## begin Dataset content

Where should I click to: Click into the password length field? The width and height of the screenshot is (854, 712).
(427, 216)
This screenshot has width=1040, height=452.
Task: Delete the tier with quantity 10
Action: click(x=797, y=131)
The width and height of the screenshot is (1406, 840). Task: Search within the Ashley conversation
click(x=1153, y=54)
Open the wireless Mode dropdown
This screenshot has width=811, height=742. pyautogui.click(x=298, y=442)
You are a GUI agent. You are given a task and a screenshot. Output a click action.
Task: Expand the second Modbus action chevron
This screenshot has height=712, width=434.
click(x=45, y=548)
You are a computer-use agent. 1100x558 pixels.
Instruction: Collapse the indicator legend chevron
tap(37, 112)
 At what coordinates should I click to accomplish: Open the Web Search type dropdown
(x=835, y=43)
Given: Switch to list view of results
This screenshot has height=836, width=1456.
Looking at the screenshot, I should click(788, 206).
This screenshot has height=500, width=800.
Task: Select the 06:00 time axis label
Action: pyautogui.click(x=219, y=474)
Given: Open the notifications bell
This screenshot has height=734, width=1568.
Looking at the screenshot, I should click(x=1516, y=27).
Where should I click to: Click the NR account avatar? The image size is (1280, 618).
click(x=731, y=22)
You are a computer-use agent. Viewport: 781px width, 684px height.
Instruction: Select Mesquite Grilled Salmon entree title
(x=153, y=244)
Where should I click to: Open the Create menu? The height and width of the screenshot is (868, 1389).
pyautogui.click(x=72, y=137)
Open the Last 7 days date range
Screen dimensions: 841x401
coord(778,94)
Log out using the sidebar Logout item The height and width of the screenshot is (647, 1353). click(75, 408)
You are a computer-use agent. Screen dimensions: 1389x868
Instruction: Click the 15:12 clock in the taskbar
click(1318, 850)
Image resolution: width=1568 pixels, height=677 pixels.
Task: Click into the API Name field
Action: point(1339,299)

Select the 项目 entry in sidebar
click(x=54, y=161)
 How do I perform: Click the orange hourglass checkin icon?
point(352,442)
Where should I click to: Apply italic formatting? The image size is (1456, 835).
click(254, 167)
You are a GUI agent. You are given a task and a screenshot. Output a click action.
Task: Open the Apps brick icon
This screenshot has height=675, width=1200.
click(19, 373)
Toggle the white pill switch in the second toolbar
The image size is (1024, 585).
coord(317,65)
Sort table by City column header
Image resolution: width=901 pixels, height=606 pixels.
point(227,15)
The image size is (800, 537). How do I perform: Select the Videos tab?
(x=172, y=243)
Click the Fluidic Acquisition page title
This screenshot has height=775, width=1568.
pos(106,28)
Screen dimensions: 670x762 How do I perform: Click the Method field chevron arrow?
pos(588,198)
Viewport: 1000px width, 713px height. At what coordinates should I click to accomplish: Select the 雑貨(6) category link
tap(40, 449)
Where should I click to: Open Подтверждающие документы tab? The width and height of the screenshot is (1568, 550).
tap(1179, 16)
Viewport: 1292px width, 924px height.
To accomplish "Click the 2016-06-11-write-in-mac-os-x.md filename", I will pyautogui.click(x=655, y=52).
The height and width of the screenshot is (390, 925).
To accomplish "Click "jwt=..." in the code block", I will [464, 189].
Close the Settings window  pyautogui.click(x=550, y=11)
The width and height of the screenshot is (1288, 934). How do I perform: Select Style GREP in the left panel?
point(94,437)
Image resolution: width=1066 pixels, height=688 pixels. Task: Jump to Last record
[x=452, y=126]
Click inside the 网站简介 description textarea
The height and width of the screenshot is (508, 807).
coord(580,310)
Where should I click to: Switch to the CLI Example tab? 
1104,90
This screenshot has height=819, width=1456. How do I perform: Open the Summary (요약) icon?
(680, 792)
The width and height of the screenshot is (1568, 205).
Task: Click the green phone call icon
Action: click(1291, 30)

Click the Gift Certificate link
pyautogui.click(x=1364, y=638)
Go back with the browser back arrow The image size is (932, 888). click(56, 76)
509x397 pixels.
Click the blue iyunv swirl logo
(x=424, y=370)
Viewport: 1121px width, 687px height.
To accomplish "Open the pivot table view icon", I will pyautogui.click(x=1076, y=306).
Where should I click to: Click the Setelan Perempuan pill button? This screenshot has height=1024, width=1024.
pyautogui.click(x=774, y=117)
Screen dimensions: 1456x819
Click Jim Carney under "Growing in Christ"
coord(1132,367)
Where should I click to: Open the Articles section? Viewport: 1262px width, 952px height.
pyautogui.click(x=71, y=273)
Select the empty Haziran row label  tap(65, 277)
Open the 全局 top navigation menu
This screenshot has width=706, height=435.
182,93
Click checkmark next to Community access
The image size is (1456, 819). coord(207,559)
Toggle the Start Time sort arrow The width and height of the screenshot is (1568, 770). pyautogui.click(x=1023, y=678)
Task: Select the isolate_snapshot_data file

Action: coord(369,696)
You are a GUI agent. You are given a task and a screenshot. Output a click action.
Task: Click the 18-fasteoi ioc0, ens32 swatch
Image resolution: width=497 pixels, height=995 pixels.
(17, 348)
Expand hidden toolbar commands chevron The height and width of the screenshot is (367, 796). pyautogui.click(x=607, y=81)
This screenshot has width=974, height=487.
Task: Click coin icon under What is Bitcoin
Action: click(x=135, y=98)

## end Dataset content

» Task directions: Rewrite all of the rows above as a numbered list, one line per item, with the blank lines removed.

» Result of the task:
1. Where should I click to: Click into the password length field? The width and height of the screenshot is (854, 712).
2. (427, 216)
3. This screenshot has width=1040, height=452.
4. Task: Delete the tier with quantity 10
5. Action: click(x=797, y=131)
6. The width and height of the screenshot is (1406, 840). Task: Search within the Ashley conversation
7. click(x=1153, y=54)
8. Open the wireless Mode dropdown
9. This screenshot has width=811, height=742. pyautogui.click(x=298, y=442)
10. You are a GUI agent. You are given a task and a screenshot. Output a click action.
11. Task: Expand the second Modbus action chevron
12. This screenshot has height=712, width=434.
13. click(x=45, y=548)
14. You are a computer-use agent. 1100x558 pixels.
15. Instruction: Collapse the indicator legend chevron
16. tap(37, 112)
17.  At what coordinates should I click to accomplish: Open the Web Search type dropdown
18. (x=835, y=43)
19. Given: Switch to list view of results
20. This screenshot has height=836, width=1456.
21. Looking at the screenshot, I should click(788, 206).
22. This screenshot has height=500, width=800.
23. Task: Select the 06:00 time axis label
24. Action: pyautogui.click(x=219, y=474)
25. Given: Open the notifications bell
26. This screenshot has height=734, width=1568.
27. Looking at the screenshot, I should click(x=1516, y=27).
28. Where should I click to: Click the NR account avatar? The image size is (1280, 618).
29. click(x=731, y=22)
30. You are a computer-use agent. Viewport: 781px width, 684px height.
31. Instruction: Select Mesquite Grilled Salmon entree title
32. (x=153, y=244)
33. Where should I click to: Open the Create menu? The height and width of the screenshot is (868, 1389).
34. pyautogui.click(x=72, y=137)
35. Open the Last 7 days date range
36. Screen dimensions: 841x401
37. coord(778,94)
38. Log out using the sidebar Logout item The height and width of the screenshot is (647, 1353). click(75, 408)
39. You are a computer-use agent. Screen dimensions: 1389x868
40. Instruction: Click the 15:12 clock in the taskbar
41. click(1318, 850)
42. Image resolution: width=1568 pixels, height=677 pixels.
43. Task: Click into the API Name field
44. Action: point(1339,299)
45. Select the 项目 entry in sidebar
46. click(x=54, y=161)
47.  How do I perform: Click the orange hourglass checkin icon?
48. point(352,442)
49. Where should I click to: Apply italic formatting? The image size is (1456, 835).
50. click(254, 167)
51. You are a GUI agent. You are given a task and a screenshot. Output a click action.
52. Task: Open the Apps brick icon
53. This screenshot has height=675, width=1200.
54. click(19, 373)
55. Toggle the white pill switch in the second toolbar
56. The image size is (1024, 585).
57. coord(317,65)
58. Sort table by City column header
59. Image resolution: width=901 pixels, height=606 pixels.
60. point(227,15)
61. The image size is (800, 537). How do I perform: Select the Videos tab?
62. (x=172, y=243)
63. Click the Fluidic Acquisition page title
64. This screenshot has height=775, width=1568.
65. pos(106,28)
66. Screen dimensions: 670x762 How do I perform: Click the Method field chevron arrow?
67. pos(588,198)
68. Viewport: 1000px width, 713px height. At what coordinates should I click to accomplish: Select the 雑貨(6) category link
69. tap(40, 449)
70. Where should I click to: Open Подтверждающие документы tab? The width and height of the screenshot is (1568, 550).
71. tap(1179, 16)
72. Viewport: 1292px width, 924px height.
73. To accomplish "Click the 2016-06-11-write-in-mac-os-x.md filename", I will pyautogui.click(x=655, y=52).
74. The height and width of the screenshot is (390, 925).
75. To accomplish "Click "jwt=..." in the code block", I will [464, 189].
76. Close the Settings window  pyautogui.click(x=550, y=11)
77. The width and height of the screenshot is (1288, 934). How do I perform: Select Style GREP in the left panel?
78. point(94,437)
79. Image resolution: width=1066 pixels, height=688 pixels. Task: Jump to Last record
80. [x=452, y=126]
81. Click inside the 网站简介 description textarea
82. The height and width of the screenshot is (508, 807).
83. coord(580,310)
84. Where should I click to: Switch to the CLI Example tab? 
85. 1104,90
86. This screenshot has height=819, width=1456. How do I perform: Open the Summary (요약) icon?
87. (680, 792)
88. The width and height of the screenshot is (1568, 205).
89. Task: Click the green phone call icon
90. Action: click(1291, 30)
91. Click the Gift Certificate link
92. pyautogui.click(x=1364, y=638)
93. Go back with the browser back arrow The image size is (932, 888). click(56, 76)
94. 509x397 pixels.
95. Click the blue iyunv swirl logo
96. (x=424, y=370)
97. Viewport: 1121px width, 687px height.
98. To accomplish "Open the pivot table view icon", I will pyautogui.click(x=1076, y=306).
99. Where should I click to: Click the Setelan Perempuan pill button? This screenshot has height=1024, width=1024.
100. pyautogui.click(x=774, y=117)
101. Screen dimensions: 1456x819
102. Click Jim Carney under "Growing in Christ"
103. coord(1132,367)
104. Where should I click to: Open the Articles section? Viewport: 1262px width, 952px height.
105. pyautogui.click(x=71, y=273)
106. Select the empty Haziran row label  tap(65, 277)
107. Open the 全局 top navigation menu
108. This screenshot has width=706, height=435.
109. 182,93
110. Click checkmark next to Community access
111. The image size is (1456, 819). coord(207,559)
112. Toggle the Start Time sort arrow The width and height of the screenshot is (1568, 770). pyautogui.click(x=1023, y=678)
113. Task: Select the isolate_snapshot_data file
114. Action: coord(369,696)
115. You are a GUI agent. You are given a task and a screenshot. Output a click action.
116. Task: Click the 18-fasteoi ioc0, ens32 swatch
117. Image resolution: width=497 pixels, height=995 pixels.
118. (17, 348)
119. Expand hidden toolbar commands chevron The height and width of the screenshot is (367, 796). pyautogui.click(x=607, y=81)
120. This screenshot has width=974, height=487.
121. Task: Click coin icon under What is Bitcoin
122. Action: click(x=135, y=98)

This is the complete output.